Bueno et al. decided to study some of the natural history gaps of a popular Australian stingless bee queen species, Tetragonula carbonaria, particularly those related to the life cycle of queens. They tackled both the rearing of queens, or actually their maturation, and their mating in the same study by isolating cells that contained queens (queen-cells of T. carbonaria are larger than worker-cells and therefore easy to identify) and monitoring them until they emerged. This way they took the control over which queens are allowed to emerge away from the workers. It also allowed them to monitor the maturation of the queens once they had emerged by placing them into little colonies, closed to the outside and provided with sufficient resources. To find out when the queens were ready to mate, for which they have to leave the colony, Bueno and colleagues put a small plastic tube in the entrance to the box. When the queen was seen entering the tube, she was deemed old enough to mate.

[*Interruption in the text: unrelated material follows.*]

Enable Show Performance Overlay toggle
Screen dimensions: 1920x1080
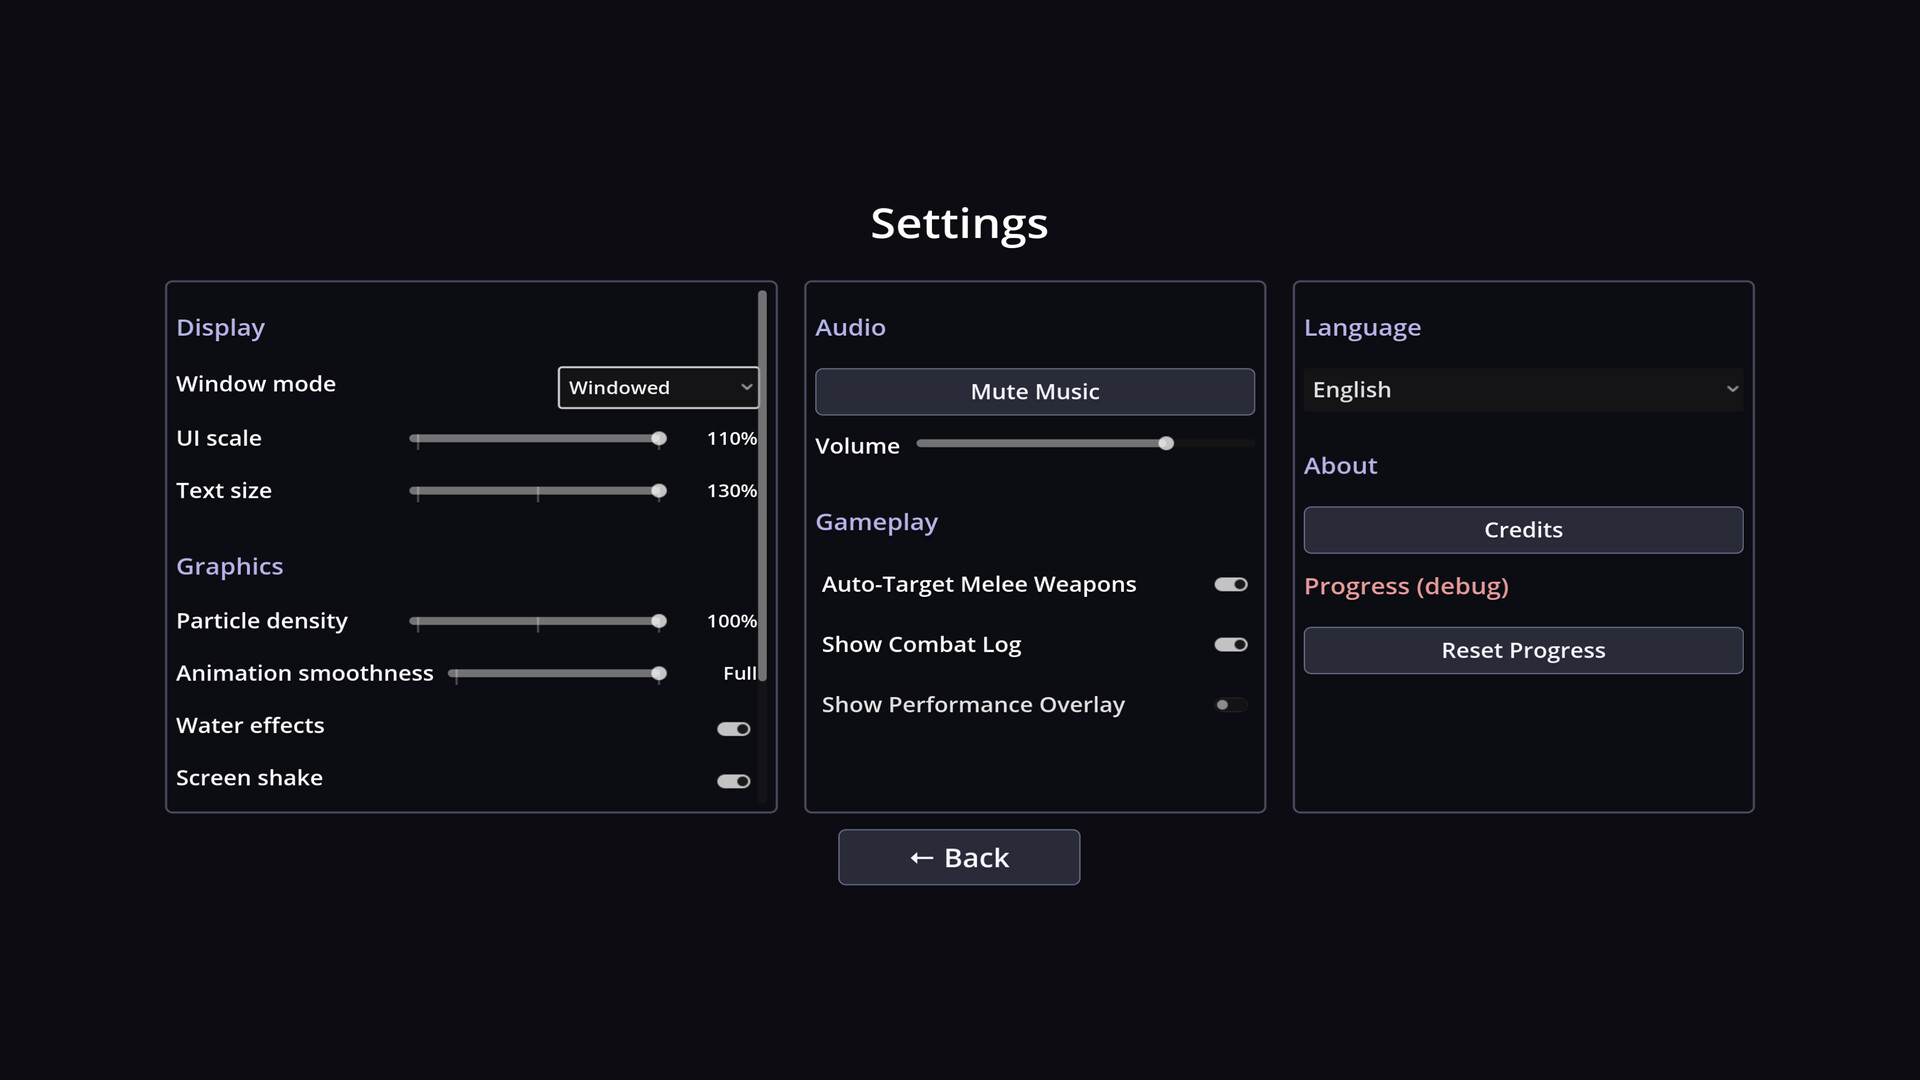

Artificial insemination in honeybees requires the queens to be narcotized with CO2 so that they do not wiggle around while trying to inseminate them. It also reduces the stress on the queens, and so Bueno et al. decided to include a CO2 treatment in their experiment. Once queens were seen entering the plastic tube, signalling their readiness to mate, they were inserted, head first, into the cut tip of a plastic pipette. She was then exposed to a naturally-occurring drone swarm so that a male could land on her and initiate mating. One set of queens was narcotized while the other wasn’t. Interestingly, none of the CO2 treated queens had sperm in their spermatheca even though males did mate with the immobilised queens. This suggests that the queen actively directs sperm into her spermatheca. And that begs the question if naturally-mating queens exert some control over which male’s sperm is allowed into her spematheca. Female choice by stingless bee queens? Perhaps a little far-fetched, but weirder things have been found in nature. Stingless bee queens may be far pickier than what we expected!

Clearly Bueno et al.’s study is only the beginning, but it is a promising beginning. A step forward towards unveiling the mysterious lives of stingless bee queens. As this issue makes clear, stingless bees research is certainly taking off and being able to manipulate the mating of queens will open up a range of new avenues.